++++ DATA FOR THIS EXERCISE
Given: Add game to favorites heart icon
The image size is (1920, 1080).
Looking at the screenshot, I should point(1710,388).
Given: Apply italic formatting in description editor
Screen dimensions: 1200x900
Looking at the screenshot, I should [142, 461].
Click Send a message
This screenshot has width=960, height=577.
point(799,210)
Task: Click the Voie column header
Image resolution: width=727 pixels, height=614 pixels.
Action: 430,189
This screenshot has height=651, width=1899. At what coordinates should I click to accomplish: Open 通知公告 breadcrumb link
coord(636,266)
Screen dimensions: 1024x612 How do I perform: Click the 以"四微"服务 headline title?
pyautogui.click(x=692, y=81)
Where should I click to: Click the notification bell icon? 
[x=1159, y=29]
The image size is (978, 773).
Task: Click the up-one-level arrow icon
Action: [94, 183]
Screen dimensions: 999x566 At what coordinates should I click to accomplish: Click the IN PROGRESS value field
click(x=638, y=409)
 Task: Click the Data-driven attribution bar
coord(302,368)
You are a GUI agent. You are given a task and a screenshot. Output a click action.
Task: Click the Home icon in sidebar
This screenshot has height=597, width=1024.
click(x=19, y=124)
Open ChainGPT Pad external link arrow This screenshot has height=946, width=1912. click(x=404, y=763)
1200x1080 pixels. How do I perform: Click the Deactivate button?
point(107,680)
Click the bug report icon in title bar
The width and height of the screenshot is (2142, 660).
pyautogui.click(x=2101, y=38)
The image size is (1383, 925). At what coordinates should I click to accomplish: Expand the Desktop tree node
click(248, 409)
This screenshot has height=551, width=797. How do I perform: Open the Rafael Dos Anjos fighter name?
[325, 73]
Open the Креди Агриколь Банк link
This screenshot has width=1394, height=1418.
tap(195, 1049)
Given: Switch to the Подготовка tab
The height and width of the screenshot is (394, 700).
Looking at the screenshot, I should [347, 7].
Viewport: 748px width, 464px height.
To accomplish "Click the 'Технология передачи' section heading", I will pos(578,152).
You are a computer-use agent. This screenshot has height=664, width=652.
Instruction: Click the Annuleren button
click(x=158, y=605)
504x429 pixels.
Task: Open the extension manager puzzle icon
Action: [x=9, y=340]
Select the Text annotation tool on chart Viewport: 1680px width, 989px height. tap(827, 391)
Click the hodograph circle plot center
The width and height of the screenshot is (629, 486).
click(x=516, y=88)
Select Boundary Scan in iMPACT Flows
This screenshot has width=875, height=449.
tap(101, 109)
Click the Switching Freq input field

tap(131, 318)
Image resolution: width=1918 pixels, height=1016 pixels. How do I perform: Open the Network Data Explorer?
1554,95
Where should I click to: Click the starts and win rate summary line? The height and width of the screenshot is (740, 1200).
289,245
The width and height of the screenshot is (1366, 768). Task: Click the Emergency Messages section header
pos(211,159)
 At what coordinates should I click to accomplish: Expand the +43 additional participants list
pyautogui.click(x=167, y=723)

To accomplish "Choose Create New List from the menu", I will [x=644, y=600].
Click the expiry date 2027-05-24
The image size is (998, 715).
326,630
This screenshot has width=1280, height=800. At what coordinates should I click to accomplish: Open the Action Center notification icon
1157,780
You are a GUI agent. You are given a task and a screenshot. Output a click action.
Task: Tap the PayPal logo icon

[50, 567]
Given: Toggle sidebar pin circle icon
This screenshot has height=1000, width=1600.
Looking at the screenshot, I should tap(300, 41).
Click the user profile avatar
++++++++
TASK GOAL: Please duplicate the lines from the one with "1200x1080 pixels. How" to the one with "tap(131, 318)", both included, keeping them identical.

ANSWER:
1200x1080 pixels. How do I perform: Click the Deactivate button?
point(107,680)
Click the bug report icon in title bar
The width and height of the screenshot is (2142, 660).
pyautogui.click(x=2101, y=38)
The image size is (1383, 925). At what coordinates should I click to accomplish: Expand the Desktop tree node
click(248, 409)
This screenshot has height=551, width=797. How do I perform: Open the Rafael Dos Anjos fighter name?
[325, 73]
Open the Креди Агриколь Банк link
This screenshot has width=1394, height=1418.
tap(195, 1049)
Given: Switch to the Подготовка tab
The height and width of the screenshot is (394, 700).
Looking at the screenshot, I should [347, 7].
Viewport: 748px width, 464px height.
To accomplish "Click the 'Технология передачи' section heading", I will pos(578,152).
You are a computer-use agent. This screenshot has height=664, width=652.
Instruction: Click the Annuleren button
click(x=158, y=605)
504x429 pixels.
Task: Open the extension manager puzzle icon
Action: [x=9, y=340]
Select the Text annotation tool on chart Viewport: 1680px width, 989px height. tap(827, 391)
Click the hodograph circle plot center
The width and height of the screenshot is (629, 486).
click(x=516, y=88)
Select Boundary Scan in iMPACT Flows
This screenshot has width=875, height=449.
tap(101, 109)
Click the Switching Freq input field

tap(131, 318)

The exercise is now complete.